§ **PROBLEM TO WORK ON**:
Only a number is wanted here: the count of lines in the data below where the string "agent" occurs.

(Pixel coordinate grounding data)
▼
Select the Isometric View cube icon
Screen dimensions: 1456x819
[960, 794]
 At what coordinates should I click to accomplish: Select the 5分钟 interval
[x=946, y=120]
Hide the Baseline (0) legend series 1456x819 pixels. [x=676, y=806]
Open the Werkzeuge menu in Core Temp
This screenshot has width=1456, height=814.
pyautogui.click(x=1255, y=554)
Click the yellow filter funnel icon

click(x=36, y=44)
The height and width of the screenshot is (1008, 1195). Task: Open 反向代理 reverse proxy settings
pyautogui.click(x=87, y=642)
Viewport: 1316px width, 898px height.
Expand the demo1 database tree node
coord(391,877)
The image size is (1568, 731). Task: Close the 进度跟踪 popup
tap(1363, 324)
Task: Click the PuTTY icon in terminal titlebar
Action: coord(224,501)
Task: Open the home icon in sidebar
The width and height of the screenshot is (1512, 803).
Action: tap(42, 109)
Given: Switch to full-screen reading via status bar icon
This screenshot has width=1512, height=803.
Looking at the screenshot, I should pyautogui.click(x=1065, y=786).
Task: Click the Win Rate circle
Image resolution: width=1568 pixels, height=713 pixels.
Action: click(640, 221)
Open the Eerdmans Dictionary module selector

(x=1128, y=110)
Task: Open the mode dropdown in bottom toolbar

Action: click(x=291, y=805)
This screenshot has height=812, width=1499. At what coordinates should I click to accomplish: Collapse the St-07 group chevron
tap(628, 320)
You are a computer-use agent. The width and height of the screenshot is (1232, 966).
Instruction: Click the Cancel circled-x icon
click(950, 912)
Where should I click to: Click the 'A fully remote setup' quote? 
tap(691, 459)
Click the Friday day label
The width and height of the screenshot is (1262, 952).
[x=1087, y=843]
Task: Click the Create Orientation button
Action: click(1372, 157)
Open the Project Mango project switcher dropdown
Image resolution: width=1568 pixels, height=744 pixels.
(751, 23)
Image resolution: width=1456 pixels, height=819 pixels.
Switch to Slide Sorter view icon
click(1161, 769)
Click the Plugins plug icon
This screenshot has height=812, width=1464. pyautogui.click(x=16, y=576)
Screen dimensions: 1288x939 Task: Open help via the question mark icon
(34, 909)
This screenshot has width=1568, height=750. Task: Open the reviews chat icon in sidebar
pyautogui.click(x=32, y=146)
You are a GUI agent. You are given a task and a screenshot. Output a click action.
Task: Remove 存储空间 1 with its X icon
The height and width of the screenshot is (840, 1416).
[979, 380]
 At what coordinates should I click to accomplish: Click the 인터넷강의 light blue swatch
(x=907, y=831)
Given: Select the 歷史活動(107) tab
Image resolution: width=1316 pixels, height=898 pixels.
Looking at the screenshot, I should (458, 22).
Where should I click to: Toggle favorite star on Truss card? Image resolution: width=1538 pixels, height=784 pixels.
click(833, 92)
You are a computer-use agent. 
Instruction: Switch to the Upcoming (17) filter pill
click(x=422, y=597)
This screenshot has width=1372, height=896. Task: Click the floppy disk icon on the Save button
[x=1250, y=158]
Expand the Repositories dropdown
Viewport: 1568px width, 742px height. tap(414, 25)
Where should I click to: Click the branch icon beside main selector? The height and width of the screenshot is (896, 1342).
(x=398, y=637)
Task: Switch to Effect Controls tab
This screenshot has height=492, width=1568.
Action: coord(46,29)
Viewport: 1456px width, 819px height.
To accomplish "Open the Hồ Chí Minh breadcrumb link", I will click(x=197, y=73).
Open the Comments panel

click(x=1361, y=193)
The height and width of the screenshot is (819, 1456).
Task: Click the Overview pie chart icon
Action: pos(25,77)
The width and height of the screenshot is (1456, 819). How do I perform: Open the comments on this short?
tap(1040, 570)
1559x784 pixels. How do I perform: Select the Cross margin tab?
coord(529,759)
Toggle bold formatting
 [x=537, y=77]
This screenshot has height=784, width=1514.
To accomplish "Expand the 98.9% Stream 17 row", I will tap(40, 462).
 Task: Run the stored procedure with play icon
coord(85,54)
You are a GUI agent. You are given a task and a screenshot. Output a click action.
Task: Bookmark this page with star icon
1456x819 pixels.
▲
§ **THE COMPLETED TASK**:
4